_Goal of the exercise_: Continue the interview below about screening for intimate partner violence, picking up right after its last line.

** Source text follows **

As part of the Clinical Observation and Medical Transcription fellowship at Stanford, Laurel Sharpless wanted to pursue a project that was personally important to her: intimate partner violence.
Her own experience with IPV during high school temporarily derailed her career plans of attending a four-year college and then medical school. So she knows how important it is to identify victims early and connect them with help.
During the fellowship — a one-year program that trains prospective health professionals to work as certified medical scribes alongside faculty physicians — Sharpless also looked at how to improve screening for intimate partner violence at Stanford clinics.
Now a San Francisco 49ers cheerleader, a clinical trials coordinator for Stanford immunology and rheumatology and a chief scribe for the COMET fellowship, Sharpless' own dream is back on track.
I spoke with her recently about her work:
Why is it important for health care workers to screen for domestic violence?
IPV is a silent epidemic affecting 1 in 3 women during their lifetime. It leads to injuries and death from physical and sexual assault, sexually transmitted infections, post-traumatic stress disorder, depression, substance abuse, suicide and many other health issues.
We need to promote intervention. This is a public health issue, and primary care and ob/gyn are the best portals for sharing that information. Otherwise, victims might not be aware of the resources they have.
What are the barriers?
Although the U.S. Preventive Services Task Force recommends physicians screen women of childbearing age for IPV, rates of screening in primary care settings are low. Physicians have limited time with the patient in the exam room and they have a lot to juggle when coordinating patients’ care. There is also a stigma around the topic with many patients and physicians feeling uncomfortable with the subject.
What did you study and what did you find?

** End of Source text **
** Dataset excerpts follows **

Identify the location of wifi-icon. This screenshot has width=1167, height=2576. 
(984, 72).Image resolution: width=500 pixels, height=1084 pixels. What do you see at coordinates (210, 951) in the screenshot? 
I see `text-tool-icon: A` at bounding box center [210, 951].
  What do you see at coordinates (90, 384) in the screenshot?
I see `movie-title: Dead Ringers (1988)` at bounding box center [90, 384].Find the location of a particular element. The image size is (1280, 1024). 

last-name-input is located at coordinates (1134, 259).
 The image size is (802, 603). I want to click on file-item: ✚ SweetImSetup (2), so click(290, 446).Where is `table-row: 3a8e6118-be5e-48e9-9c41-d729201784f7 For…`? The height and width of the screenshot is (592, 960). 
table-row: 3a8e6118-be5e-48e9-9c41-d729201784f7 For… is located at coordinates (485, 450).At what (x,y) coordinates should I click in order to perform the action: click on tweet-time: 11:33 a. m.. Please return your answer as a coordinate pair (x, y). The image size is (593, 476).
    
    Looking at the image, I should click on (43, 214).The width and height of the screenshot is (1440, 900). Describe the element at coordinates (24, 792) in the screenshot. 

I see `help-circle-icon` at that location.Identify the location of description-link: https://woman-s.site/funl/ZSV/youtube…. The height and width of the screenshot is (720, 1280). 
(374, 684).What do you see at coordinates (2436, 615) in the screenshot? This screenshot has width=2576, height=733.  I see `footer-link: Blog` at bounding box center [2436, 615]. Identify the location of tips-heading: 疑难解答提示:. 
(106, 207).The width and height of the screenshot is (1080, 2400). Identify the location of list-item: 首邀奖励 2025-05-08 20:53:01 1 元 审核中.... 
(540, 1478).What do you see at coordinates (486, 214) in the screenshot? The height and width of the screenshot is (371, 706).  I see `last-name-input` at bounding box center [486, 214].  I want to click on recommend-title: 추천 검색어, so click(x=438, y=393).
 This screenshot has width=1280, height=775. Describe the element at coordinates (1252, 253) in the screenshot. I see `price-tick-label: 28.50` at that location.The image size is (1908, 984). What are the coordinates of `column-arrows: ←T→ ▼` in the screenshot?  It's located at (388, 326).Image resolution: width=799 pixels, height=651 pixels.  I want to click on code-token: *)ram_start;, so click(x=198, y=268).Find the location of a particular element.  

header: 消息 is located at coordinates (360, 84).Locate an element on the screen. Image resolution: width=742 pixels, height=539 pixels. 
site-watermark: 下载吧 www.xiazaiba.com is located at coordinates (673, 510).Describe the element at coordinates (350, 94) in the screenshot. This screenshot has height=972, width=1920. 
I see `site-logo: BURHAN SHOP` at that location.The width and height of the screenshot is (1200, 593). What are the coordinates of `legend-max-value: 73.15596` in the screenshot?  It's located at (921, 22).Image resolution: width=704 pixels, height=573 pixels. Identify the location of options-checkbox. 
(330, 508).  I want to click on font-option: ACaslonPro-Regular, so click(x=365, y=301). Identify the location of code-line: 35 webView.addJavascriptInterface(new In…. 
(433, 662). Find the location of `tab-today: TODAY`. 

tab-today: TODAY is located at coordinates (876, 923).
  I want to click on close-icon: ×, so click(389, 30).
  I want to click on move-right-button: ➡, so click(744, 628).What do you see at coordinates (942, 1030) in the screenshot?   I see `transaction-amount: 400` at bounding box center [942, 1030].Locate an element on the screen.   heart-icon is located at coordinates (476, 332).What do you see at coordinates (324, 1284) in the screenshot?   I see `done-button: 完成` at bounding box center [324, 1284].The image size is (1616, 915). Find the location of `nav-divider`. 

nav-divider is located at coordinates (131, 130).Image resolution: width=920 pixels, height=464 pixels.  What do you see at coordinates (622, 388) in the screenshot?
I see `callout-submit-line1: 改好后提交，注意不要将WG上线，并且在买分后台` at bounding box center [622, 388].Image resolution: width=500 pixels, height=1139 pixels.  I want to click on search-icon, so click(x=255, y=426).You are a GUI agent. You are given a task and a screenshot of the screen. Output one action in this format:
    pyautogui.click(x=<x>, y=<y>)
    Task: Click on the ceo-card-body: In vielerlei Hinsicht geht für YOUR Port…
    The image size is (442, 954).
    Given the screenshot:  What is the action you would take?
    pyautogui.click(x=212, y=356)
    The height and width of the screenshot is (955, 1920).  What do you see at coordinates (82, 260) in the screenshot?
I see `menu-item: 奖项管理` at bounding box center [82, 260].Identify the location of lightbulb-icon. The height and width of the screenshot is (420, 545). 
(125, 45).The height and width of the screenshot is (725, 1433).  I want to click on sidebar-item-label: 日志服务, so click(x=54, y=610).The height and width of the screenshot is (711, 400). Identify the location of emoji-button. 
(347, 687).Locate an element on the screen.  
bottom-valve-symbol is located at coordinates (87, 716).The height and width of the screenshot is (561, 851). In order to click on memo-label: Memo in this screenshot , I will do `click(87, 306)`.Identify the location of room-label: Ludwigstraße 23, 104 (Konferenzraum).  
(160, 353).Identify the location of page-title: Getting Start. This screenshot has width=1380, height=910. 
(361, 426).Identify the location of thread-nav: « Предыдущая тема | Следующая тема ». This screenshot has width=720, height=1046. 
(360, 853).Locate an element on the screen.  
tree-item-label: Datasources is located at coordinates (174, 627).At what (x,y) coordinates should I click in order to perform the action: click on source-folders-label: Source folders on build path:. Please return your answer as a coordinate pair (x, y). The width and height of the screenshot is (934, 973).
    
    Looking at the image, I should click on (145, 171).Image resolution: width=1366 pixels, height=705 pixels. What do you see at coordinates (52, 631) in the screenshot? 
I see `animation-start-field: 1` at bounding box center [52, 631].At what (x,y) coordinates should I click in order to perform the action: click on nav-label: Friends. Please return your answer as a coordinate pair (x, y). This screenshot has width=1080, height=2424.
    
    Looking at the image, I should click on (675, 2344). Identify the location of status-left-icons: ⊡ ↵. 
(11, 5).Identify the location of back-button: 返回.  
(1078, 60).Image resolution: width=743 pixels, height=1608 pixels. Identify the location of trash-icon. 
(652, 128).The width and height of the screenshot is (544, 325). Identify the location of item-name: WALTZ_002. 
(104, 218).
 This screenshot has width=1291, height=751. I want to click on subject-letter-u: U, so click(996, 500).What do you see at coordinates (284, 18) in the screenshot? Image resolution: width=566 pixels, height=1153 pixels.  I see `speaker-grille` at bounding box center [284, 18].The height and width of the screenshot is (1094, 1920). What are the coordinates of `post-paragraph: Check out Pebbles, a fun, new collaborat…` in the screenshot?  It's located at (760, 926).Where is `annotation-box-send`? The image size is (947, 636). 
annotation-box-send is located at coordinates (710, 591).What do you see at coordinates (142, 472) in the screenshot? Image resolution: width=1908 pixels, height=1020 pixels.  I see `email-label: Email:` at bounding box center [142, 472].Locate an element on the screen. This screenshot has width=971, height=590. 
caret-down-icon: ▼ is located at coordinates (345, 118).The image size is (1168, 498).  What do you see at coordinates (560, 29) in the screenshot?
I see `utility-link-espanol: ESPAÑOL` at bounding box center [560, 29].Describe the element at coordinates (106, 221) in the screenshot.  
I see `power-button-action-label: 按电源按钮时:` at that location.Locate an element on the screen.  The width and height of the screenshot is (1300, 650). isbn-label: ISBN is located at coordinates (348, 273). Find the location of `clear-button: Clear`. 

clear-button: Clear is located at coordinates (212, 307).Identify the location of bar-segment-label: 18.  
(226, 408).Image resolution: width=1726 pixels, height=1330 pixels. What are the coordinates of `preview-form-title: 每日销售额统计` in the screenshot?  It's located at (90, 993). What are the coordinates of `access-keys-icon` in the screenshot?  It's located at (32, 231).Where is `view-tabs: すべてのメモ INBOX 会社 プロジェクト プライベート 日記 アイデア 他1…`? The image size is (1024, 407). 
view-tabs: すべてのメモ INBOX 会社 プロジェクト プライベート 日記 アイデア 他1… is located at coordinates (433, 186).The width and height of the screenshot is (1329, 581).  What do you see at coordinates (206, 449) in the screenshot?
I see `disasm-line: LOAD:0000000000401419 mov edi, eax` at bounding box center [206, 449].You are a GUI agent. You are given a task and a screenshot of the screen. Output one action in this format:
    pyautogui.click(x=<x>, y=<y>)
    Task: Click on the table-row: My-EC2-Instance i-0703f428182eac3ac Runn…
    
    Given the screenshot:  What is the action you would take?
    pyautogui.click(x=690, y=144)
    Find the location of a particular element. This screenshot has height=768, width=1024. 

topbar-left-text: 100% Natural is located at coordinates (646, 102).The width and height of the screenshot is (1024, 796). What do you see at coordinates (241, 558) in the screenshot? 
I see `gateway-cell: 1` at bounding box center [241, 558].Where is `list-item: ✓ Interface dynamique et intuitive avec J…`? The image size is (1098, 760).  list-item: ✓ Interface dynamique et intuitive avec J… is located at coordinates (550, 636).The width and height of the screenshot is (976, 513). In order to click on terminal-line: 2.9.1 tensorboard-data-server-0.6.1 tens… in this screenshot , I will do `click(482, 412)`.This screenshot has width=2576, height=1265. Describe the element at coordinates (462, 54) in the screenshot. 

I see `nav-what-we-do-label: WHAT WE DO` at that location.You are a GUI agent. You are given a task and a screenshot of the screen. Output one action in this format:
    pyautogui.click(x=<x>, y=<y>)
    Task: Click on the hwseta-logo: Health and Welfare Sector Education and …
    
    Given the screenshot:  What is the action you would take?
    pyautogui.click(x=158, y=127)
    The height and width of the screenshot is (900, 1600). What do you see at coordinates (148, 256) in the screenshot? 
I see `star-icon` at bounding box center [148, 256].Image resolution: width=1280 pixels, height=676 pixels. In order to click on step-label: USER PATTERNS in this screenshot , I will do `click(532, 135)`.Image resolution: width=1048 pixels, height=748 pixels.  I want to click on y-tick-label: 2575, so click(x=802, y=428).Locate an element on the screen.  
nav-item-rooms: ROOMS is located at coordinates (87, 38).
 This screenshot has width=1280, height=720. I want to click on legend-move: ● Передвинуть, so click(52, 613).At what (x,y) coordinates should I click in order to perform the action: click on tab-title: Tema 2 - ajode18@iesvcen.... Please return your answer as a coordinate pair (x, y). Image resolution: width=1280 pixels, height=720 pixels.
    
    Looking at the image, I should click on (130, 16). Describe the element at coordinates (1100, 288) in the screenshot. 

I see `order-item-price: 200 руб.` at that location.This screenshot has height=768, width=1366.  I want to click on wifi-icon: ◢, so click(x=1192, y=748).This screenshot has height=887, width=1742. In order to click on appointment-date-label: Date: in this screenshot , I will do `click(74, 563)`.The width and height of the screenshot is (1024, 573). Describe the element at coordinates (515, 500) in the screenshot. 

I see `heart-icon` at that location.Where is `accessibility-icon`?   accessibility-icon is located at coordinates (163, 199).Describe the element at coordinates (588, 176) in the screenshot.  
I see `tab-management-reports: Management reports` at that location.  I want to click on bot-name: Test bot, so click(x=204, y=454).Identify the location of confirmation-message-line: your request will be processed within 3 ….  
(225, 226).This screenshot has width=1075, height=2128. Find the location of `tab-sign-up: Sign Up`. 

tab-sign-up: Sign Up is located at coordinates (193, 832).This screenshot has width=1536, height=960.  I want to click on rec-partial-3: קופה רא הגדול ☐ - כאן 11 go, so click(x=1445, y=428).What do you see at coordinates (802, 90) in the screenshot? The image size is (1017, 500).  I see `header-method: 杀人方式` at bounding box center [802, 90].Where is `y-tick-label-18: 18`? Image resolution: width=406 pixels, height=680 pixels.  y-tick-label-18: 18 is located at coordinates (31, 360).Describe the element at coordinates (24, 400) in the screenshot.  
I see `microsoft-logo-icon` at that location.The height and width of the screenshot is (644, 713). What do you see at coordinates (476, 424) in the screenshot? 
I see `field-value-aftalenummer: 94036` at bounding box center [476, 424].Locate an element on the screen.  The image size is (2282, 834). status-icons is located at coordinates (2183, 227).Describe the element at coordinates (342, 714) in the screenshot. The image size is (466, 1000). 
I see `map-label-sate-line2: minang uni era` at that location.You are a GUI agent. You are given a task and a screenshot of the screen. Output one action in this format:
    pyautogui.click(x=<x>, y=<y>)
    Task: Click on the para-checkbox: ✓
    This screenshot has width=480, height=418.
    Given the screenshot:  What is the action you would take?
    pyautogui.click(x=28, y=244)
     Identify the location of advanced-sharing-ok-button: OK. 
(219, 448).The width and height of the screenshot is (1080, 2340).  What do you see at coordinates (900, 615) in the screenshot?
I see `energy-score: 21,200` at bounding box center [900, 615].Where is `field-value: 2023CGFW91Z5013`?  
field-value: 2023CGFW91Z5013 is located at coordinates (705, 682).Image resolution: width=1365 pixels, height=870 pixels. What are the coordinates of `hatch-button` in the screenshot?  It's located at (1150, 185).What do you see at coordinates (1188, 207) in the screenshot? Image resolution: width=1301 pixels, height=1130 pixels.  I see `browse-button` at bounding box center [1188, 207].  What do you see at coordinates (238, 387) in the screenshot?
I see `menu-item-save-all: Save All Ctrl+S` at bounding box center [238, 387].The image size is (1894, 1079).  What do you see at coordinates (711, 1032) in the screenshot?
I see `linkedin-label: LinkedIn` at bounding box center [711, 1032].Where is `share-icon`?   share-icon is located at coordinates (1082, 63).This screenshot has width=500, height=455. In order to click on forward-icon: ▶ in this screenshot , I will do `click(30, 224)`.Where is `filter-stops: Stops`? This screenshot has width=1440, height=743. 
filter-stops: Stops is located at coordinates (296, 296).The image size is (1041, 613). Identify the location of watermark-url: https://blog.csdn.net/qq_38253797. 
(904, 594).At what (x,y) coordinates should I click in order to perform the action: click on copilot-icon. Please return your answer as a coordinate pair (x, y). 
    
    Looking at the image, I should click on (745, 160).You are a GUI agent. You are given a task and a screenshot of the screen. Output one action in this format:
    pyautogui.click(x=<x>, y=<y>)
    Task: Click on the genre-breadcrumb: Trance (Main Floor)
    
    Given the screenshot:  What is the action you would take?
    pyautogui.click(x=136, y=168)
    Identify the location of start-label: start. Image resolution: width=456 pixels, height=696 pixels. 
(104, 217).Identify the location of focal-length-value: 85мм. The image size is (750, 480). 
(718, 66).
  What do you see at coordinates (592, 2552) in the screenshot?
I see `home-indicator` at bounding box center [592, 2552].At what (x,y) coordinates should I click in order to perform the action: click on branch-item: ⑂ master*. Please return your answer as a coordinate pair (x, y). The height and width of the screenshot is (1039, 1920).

** End of Dataset excerpts **

_Response box_:
I conducted a retrospective chart review at the five Stanford primary care clinics to understand how we were screening patients for intimate partner violence. Some clinics had medical assistants screen and others relied on the physicians alone, and I found a wide variation in screening rates.
Our study supports the national trend that medical staff should do the initial screening, and then physicians should counsel patients who screen positive and then refer them to a social worker and local victims resources.
I presented these results to the medical directors of primary care, which led to an initiative to standardize the way Stanford primary care and ob/gyn screen patients for IPV. I even got to choose the screening question we use. We now ask, ‘Because difficult relationships can cause health problems, we are asking all of our patients the following question: Does a partner, or anyone at home, hurt, hit, or threaten you?'
What's next?
My study results have just been accepted for publication.
I'm currently applying to medical school in hopes of becoming a physician. The COMET fellowship has really peaked my interest in primary care, but I’m going in with an open mind.
As a physician, I want to become a champion of women’s health care, conducting research and seeing patients. I’ve seen the difference I can make in the quality of care provided to patients. I also aspire to teach the next generation of health care workers and the community at large through advocacy and education from the perspective of an academic physician.